3. Took long wires from a ballast going to the other end of the light, splicing the yellow and red wires together. This spliced wire connected to one pin of the opposing receptacle. The single black wire connected to the other pin. This created one overdriven lamp. Repeating this procedure gives you a twin-tube, OD'd fixture with a ballasted end cap at each end.

4. I did not splice the power cords, but simply have both power cords still attached to the end caps. "


this is exactly what i did - you will need a soldering iron and some solder - to get the wires out of the connectors insert a small nail or some such in there to push back the copper spring - the wires will come right out - you are basically taking a ballast thats driving 2 lights and making it drive just one - and adding another ballast from an identical fixture on the other end to drive the other bulb - i took the wires driving the other light and soldered them to the circuit board myself - the whole thing came out looking real spiffy and will drive each T12 gro light twice as hard - it will drive T8's 3 times as hard - but i cant seem to lay hands on a T8 grow bulb yet - but yeah - its super easy - just take your time and think about what you are doing - PM me and i'll let you call me - i can walk you through it if you need help - normally a T12 runs on 425 milliamp and this mod runs it at 800 milliamp - normally a T8 runs at 265 milliamp and this mod runs it at 800 milliamp - but basically for $20 you can cram some good light over your tank - i saw an immediate difference in plant growth - enjoy! - and oh yeah - it is perfectly safe to run bulbs like this - many ballasts can operate any number of bulbs and combinations of bulbs - in fact i purchased an AH supply 2X55 kit when i first got into plants - nice stuff BTW - but guess what ? they are using a workhorse 5 ballast to 2X overdrive the 55 watt PC's ! - once i figured that out i started poking around with what was available locally for cheap - and this is it - but the AH supply kit with bulbs is $100 - this fixture is $20


----------



## KCFITZ78 (Apr 15, 2009)

At the end of that discussion it says the following below.
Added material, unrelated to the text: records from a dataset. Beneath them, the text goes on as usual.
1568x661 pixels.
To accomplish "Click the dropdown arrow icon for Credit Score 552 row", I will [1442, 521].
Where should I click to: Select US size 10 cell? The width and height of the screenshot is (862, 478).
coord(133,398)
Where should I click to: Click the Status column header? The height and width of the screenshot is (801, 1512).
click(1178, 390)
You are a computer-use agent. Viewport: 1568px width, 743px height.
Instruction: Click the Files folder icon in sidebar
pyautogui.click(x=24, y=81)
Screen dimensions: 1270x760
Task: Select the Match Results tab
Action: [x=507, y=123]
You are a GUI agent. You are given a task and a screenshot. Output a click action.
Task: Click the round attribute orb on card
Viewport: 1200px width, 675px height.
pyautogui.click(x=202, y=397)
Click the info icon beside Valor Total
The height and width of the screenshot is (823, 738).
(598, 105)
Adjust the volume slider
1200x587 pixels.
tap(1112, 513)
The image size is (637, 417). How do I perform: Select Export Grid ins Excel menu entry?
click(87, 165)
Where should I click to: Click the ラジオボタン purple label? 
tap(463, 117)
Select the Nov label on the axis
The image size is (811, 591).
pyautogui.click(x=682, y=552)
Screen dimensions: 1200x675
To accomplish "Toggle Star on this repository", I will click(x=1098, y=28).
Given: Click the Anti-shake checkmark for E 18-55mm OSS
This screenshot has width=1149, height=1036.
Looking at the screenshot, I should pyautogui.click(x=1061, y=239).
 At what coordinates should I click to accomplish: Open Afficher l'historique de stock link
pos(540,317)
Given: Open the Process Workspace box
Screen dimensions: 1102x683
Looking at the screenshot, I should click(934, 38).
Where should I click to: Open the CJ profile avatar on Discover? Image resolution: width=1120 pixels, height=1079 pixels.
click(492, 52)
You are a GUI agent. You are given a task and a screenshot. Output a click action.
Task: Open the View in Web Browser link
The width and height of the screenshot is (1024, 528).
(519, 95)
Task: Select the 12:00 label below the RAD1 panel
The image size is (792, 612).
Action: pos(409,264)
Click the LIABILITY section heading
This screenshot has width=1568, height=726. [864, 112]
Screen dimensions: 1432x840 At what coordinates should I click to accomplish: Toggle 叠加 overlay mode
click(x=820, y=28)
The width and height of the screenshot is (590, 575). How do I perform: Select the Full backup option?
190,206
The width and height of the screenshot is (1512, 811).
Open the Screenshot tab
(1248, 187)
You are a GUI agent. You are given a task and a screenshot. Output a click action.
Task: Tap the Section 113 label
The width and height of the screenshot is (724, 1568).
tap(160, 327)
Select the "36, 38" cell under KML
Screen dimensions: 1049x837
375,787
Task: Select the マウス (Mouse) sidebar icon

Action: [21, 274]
The link does not work. Any one have these pic/schematic????????

*Here is a schematic of the ballast under discussion. 
The JPEG resolution gets squashed by the host site 
so if someone offers a better home for the document 
I'll be happy to copy the JPEG/PDF there.
Here is a link that might be useful: LOA 8045E Ballast Schematic*


----------



## surpera1 (Feb 18, 2009)

no - you dont need it - just look at the fixture - on the ballast end you will see a red and a black wire going to one end cap and another red and black wire going to the other end cap - remove one pair of wires from an endcap and solder to matching red and black wires on circuit board - now , at the non ballast end of the fixture - i forget the colors - but there are 2 "hot" wires and 1 common "return" - the 2 hot wires connect together to one endcap - the common connects to 1 endcap - the same side as the ballast is driving - then you have 1 2x ODNO T12 on that side - you then repeat the process on the other side


----------



## KCFITZ78 (Apr 15, 2009)

It does not sound easy untill I have the light in front of me or a drawing. That won't happen untill I find a light in a Walmart in my location. I just can't find them.


----------



## surpera1 (Feb 18, 2009)

it is easy - you will see


----------



## KCFITZ78 (Apr 15, 2009)

Ok.... now another question. What is the part number of the ballast on AH supply 2X55 kit???? Workhorse 5 xxxxxxxx????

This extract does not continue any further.